As familial cardiomyopathies represent an autosomal dominant genetic disorder, most patients are heterozygous for the mutation and carry one variant and one normal wild-type allele. In cardiomyopathy patients, the heart of a genotype-positive individual produces the variant protein in addition to the normal protein. As indicated above, the homeostasis of cellular proteins is tightly regulated by the PQC system, but it is also regulated at the mRNA level by non-sense mediated mRNA decay. Both systems are needed to suppress the accumulation of variant protein while keeping the normal protein at sufficient levels in cardiac muscle cells. It was recently shown that transcription of both alleles occurs independently and in a stochastic manner, where one cell favours one allele and the next cell favours the other allele [28]. This burst-like, stochastic on/off switching of allele transcription does not affect mRNA and protein levels in case of homozygous wild-type alleles. However, heterozygosity of alleles as present in genotype-positive individuals may introduce cell-to-cell variation with one cardiomyocyte expressing high levels of variant protein, while variant levels may be low in another cardiomyocyte [29]. Indeed, it has been shown that MYH7 gene variants cause a variable variant to wild-type ratio of mRNA expression in cardiomyocytes from the same heart [28, 30]. The DOSIS consortium showed intercellular variation of cMyBP‑C myofilament protein expression due to truncating MYBPC3 variants in the myocardium of HCM patients [31]. The functional consequences of the variable protein expression, which results in a mosaic pattern of cardiomyocytes with low and high variant/wild-type expression, remain to be determined. Loss of cMyBP‑C causes severe dysfunction in mouse studies and engineered heart tissue [32, 33]. We propose that the intercellular variation of cMyBP‑C protein levels causes inhomogeneous contraction and relaxation and underlies the formation of myofibrillar disarray, a currently unexplained disease characteristic of HCM. As ageing reduces the quality of PQC, an age-dependent progression of the degree of allelic imbalance and cell-to-cell variation may contribute to cardiomyopathy development.

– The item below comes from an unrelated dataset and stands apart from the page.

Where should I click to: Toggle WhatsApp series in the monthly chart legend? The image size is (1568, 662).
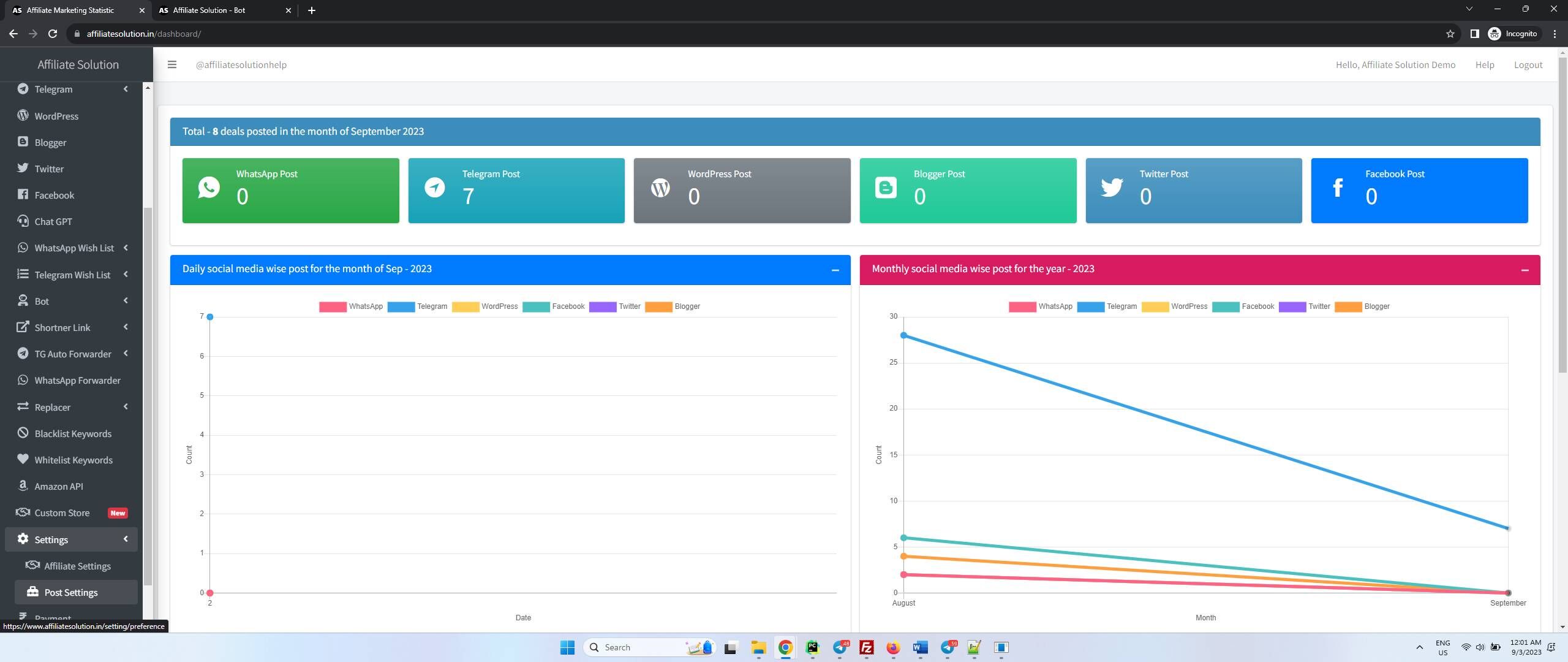[1041, 306]
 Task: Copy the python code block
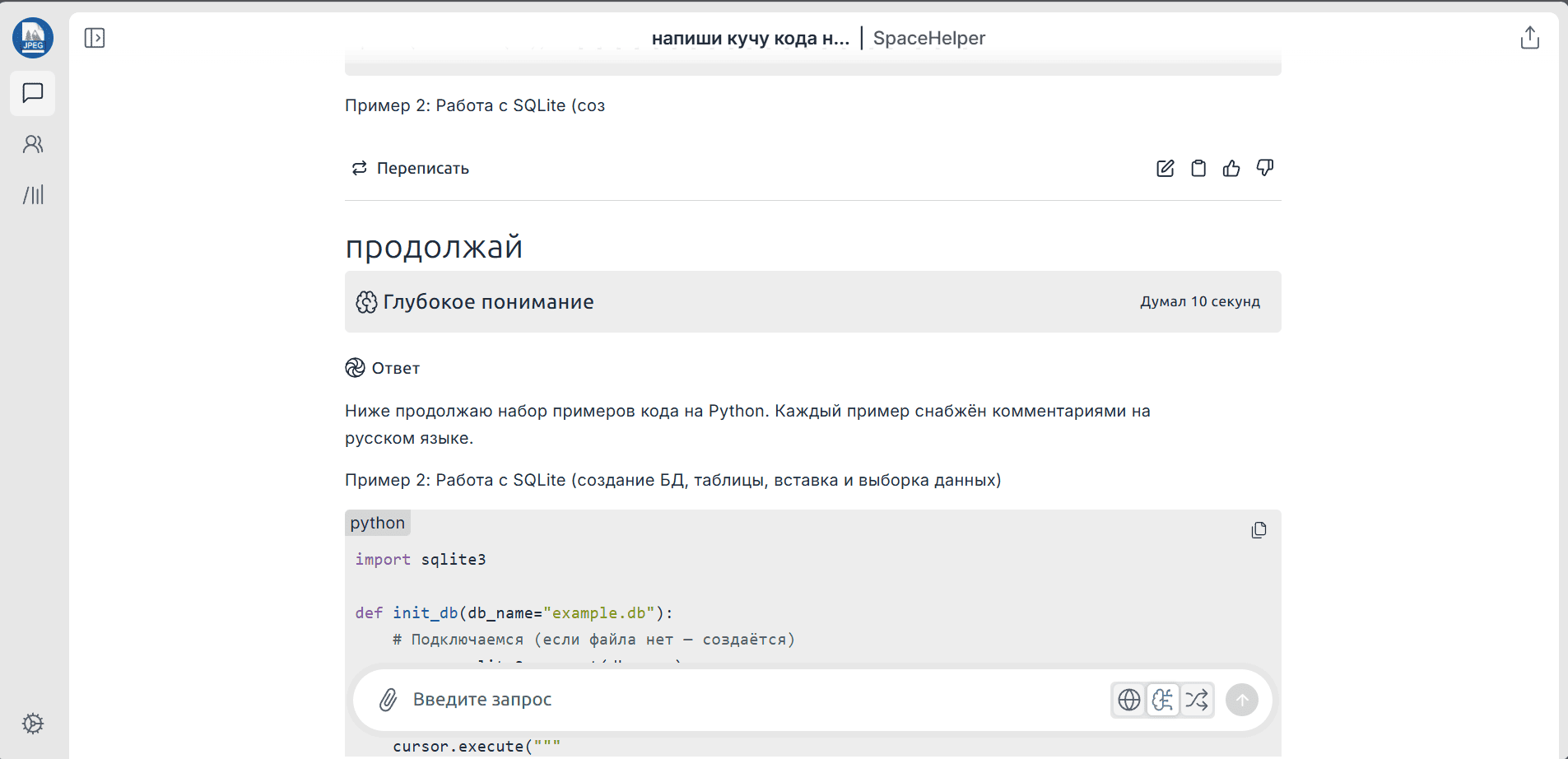click(x=1259, y=530)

In conclusion, monogenetic cardiomyopathies have been intensely studied in the last three decades, and this has resulted in major progress in understanding what genes are involved. On the other hand, the striking heterogeneity, the highly variable age of onset, and the presence of gene variant carriers that never develop disease is as of yet largely unexplained. Given the profound repercussion for carriers, patients and family members we must improve our understanding of the individual’s response to the presence of a pathogenic gene variant.

DOSIS aims to study unexplored mechanisms that will probably modify the pathogenic gene variant (Fig. 3). We have set up important initiatives and collaborations and have generated preliminary results showing that environmental and genetic modifiers are indeed important in our understanding. In the future we will step up our initiatives and projects and have identified an agenda, which contains—what we feel—important additional factors that when fully understood will guide clinicians in proper diagnosis, risk prediction, prognostication and, ultimately, cause-specific novel treatments.